Marathon, which has $10 billion under management, is on the committee of 32 private creditors that formed in November to negotiate with Greece, the International Monetary Fund and the European Union. It’s not a member of the smaller steering committee directly involved in negotiations. The talks, under the auspices of the Institute for International Finance, broke off Jan. 13 and are scheduled to resume tomorrow in Athens with Greek Prime Minister Lucas Papademos and Finance Minister Evangelos Venizelos.
Richards, 51, said he expects Greece won’t make a 14.5 billion euro ($18.5 billion) bond repayment scheduled for March 20. He expects a deal with creditors to be in place before then. Investors who agree will probably be paid the new package of cash and bonds shortly after that date, he said.
Pantelis Kapsis, Greek government spokesman, declined to comment.
Talks ‘Continuing’
There are still obstacles to concluding what negotiators term a “consensual restructuring.” Official lenders may object if they conclude that the deal would be too expensive for Greece, which would force the country to go back for more official support in the future.“I can only tell you the negotiations are continuing,” said Frank Vogl, an IIF spokesman. “I can’t tell you whether they’ll be successful.” The IIF, a global association of financial institutions, is led by Deutsche Bank AG (DBK) CEO Josef Ackermann.

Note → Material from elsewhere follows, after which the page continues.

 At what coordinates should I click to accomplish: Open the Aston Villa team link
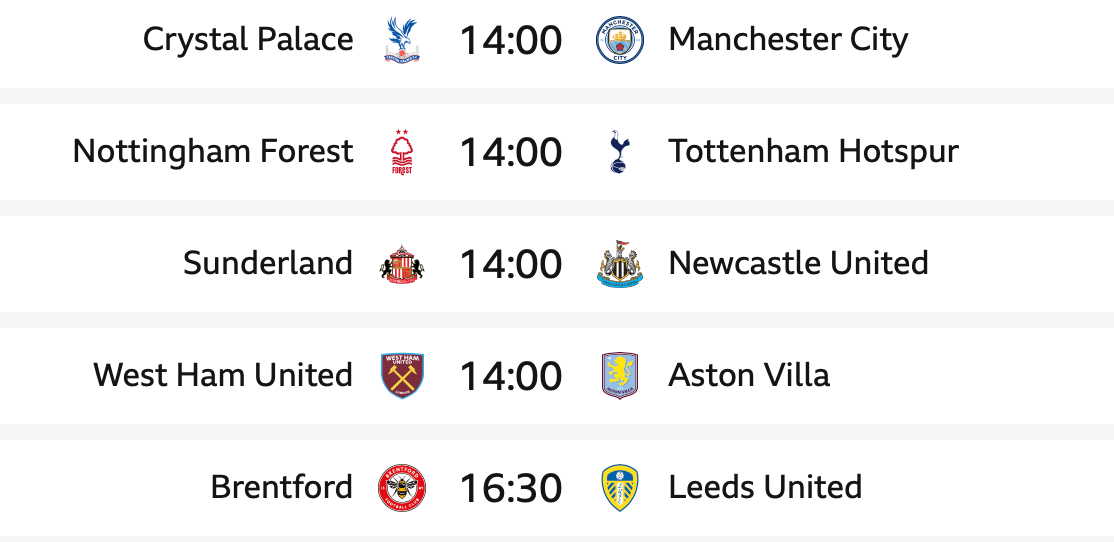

An agreement reached Oct. 26 called for private holders of just more than 200 billion euros worth of Greek government bonds to accept new bonds with a face value of half that amount, or about 100 billion euros. As part of the deal, euro-zone members agreed to kick in 30 billion euros in unspecified support. That could take the form of buying bonds from the private holders at 100 cents on the euro in cash, leaving them with new bonds with a face value of 70 billion euros.
Talks on Interest
Negotiations since then have centered on the interest rate new bonds will pay, with Germany among those insisting on a low rate and the private creditors demanding a higher one.The new bonds will probably pay annual interest of 4 percent to 5 percent and have a maturity of 20 years to 30 years, Richards said. They may trade for about half of their face value, he predicted. Altogether, the net present value of the deal for the bondholders will be about 32 cents on the euro, he estimated.
It’s not yet clear whether the deal will cover all outstanding Greek bonds or just those maturing by the end of 2020, Richards said. He also said that the deal probably won’t contain a sweetener to reward creditors in case of a strong improvement in the health of the Greek economy in coming years.
The tentative deal may win support from investors holding 70 percent to 80 percent of the privately held Greek bonds, he estimated. He favors the deal, suggesting investors who refuse may get back less.
“There’s a very, very high probability that this goes through,” he said. “It’s the best deal creditors can get.”
“We’re very focused on this opportunity,” Richards said, declining to discuss the fund or to say how much Marathon has invested in Greek bonds.